Piedmont is an astoundingly beautiful region located on the north west of Italy, bordering with Aosta Valley, surrounded by the highest mountains of the Alps, its name translates to “the foot of the mountains”. Piedmont or Piemonte in Italian is a perfect region for mountains lovers, whether skiing during the winter or just climbing and walking during the summer.
The capital of this region is Turin, until 1864 the first Italian capital during the Savoy reign, that still preserves some of the architecture and buildings of the period, including the very grand Residences of the Royal House of Savoy or the Mole Antonelliana, a monumental building started during the Savoy era, and originally conceived as a synagogue, now a museum and considered to be the tallest museum in the world.

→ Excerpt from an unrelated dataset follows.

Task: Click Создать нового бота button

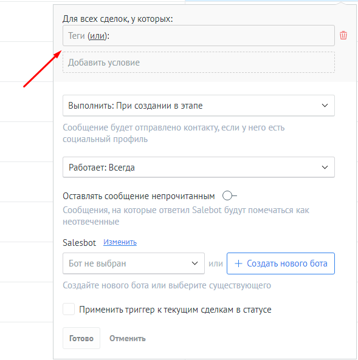Action: pos(281,263)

Turin has a rich culture and history, and it is well known for its renaissance, baroque and neo classical architecture. But Piedmont is not just Turin, it is also Vercelli, with its cathedral and synagogue, Asti with is Roman remains and Verbania, located on the shore of the Lake Maggiore. And Piedmont is also food, the slow food movement was conceived here and the Salone del Gusto or Cioccolatò, a popular and very famous chocolate fair, are held here every year or the truffles, Alba is its capital with its white truffles being the most expensive in the world.

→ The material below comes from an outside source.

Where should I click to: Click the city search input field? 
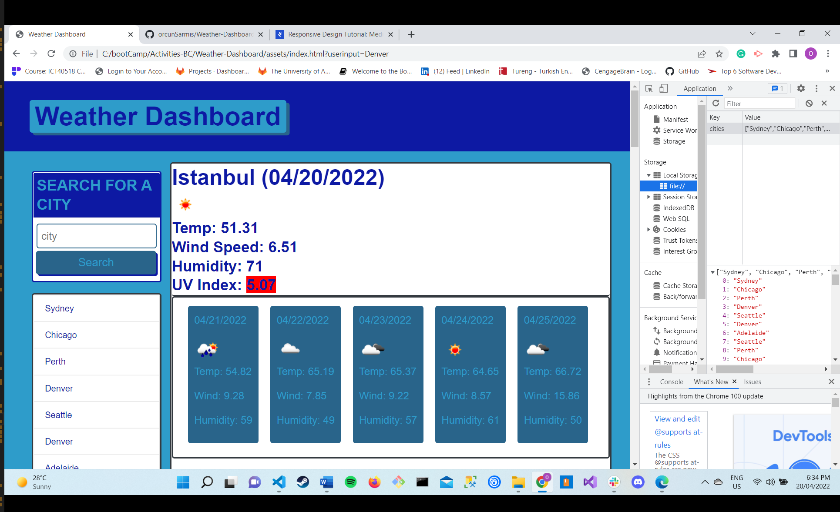point(96,236)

Piedmont is also one of the main wine producing Italian regions, with around 40% of DOC and DOCG wines being made here, from Barolo to Barbaresco, from the Barberas, Alba ad Asti, to the Dolcetto or Gavi and Arneis only to mention a few. There are two major features affecting the weather in Piedmont and therefore wine production, the ice cold Alps and the warm Mediterranean. The tug of war (a.k.a. Diurnal) temperature variation makes the whole area fill up with fog in the morning that slowly burns off during the day. This means the land higher up on the hills gets more sun. More sun = happy grapes = good wine.